*SOURCE DOCUMENT:*
***
When informed consent backfires

When informed consent backfires

Last month, there was a morning when many doctors, myself included, heaved a sigh of relief at a High Court judgment.

The case against an anaesthetist, who had been accused of causing neck injury while administering general anaesthesia to a patient, was dismissed.

The trial had taken 39 days.

When the incident happened, the patient was 35 years old and pregnant with her sixth child.

She was undergoing surgery to deliver her baby.

She claimed that the doctor caused her neck injuries when he inserted a breathing tube down her airway ahead of the caesarean section, which is delivery through an incision in the womb and abdomen.

After the delivery, she said, she continued to suffer pain in her neck and back, numbness in her hands and feet, and often lost her balance.

She sued the anaesthetist because she said he had failed to obtain her informed consent for the procedure to administer general anaesthesia.

In medicine, this issue of informed consent almost invariably comes up when things go wrong, or when the outcome is not what the patient had expected.

In every procedure and, indeed, in most types of treatment, there are risks.
***
*SUPPLIED INFORMATION:*
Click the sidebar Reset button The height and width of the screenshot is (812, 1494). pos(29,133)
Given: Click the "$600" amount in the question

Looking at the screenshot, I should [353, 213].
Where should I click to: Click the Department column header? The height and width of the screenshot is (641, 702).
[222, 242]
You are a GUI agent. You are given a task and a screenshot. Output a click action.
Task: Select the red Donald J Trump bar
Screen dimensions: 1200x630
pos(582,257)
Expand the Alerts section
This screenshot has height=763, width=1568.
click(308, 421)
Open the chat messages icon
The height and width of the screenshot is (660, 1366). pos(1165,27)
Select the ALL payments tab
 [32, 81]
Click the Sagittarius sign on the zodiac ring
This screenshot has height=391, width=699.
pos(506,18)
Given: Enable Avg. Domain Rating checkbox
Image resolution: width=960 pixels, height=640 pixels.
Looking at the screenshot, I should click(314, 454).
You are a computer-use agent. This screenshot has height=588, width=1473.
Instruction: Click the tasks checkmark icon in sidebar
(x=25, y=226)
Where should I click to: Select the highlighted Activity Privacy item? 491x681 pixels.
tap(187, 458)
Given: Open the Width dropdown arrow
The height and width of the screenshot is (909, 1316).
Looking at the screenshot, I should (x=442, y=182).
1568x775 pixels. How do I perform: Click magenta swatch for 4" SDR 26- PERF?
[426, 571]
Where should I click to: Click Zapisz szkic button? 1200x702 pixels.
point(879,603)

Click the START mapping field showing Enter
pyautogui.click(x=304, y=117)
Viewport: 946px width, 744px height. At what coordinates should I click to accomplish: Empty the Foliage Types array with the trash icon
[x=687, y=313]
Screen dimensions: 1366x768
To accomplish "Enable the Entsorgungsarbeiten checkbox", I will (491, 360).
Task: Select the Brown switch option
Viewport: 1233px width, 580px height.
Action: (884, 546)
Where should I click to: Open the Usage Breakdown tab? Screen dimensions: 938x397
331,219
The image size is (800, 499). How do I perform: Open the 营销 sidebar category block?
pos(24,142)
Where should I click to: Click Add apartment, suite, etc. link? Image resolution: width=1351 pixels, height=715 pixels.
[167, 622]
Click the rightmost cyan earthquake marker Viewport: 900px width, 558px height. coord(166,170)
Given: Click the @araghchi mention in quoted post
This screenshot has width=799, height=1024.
***
*PROBLEM SET:*
**a)** Decide whether each statement below agrees with the article on informed consent. Answer yes or no for each, and quote the deciding words of the article.
(i) The trial against the anaesthetist lasted 39 days.
(ii) At the time of the incident, the patient was pregnant with her fifth child.
(iii) The High Court dismissed the case against the anaesthetist.
**b)** According to the article on informed consent, how old was the patient when the incident happened?
**c)** Write a continuation of the article on informed consent, starting from its final sentence.

*EXPECTED RESPONSES:*
**a)**
(i) Yes: "The trial had taken 39 days."
(ii) No: "pregnant with her sixth child."
(iii) Yes: "The case against an anaesthetist, who had been accused of causing neck injury while administering general anaesthesia to a patient, was dismissed."

**b)** She was 35 years old.

**c)**
But is it really possible, or desirable, for doctors to cover all the possible complications with each procedure and every drug administered?

Siok Hwee, a 50-year-old woman, has been under my care since 1995.

Her problem was that of stage 4 malignant lymphoma (also called non-Hodgkin's lymphoma), not unlike the type which the late President Ong Teng Cheong had.

There are many types of malignant lymphoma (primary cancer of the lymph nodes). These can be broadly classified as low grade (slow growing) or high grade (fast growing).

When Siok Hwee first saw me in July 1995, we confirmed that the lymphoma was low grade but at an advanced stage because her bone marrow had already been invaded by the cancer cells.

Although this type of cancer cannot be cured, it is a highly treatable disease with the majority of patients being able to lead a long life.

One of the problems with low-grade lymphoma is that it can transform into high-grade lymphoma.

This is believed to occur in up to 25 per cent of patients.

Indeed, in January 2002, Siok Hwee's lymphoma transformed into an aggressive form.

A new tumour was discovered in her liver and was confirmed by biopsy (testing of a sample of cells) to be lymphoma that had spread there.

We had to embark on an aggressive chemotherapy programme for four months and this successfully cured her of the high-grade lymphoma.

In 2007, a biopsy of a lymph node in her right armpit confirmed that the low-grade lymphoma was still lurking around.

Two months ago, we discovered another abnormal lymph node inside her abdomen.

In my explanation to her, I simply told her that we needed to stick a needle into the lymph node and extract some cells for examination by the pathologist.

I did not go into the details of the procedure. After all, she had the biopsy done several times before - when she first saw me in 1995 and also in 2002 and 2007.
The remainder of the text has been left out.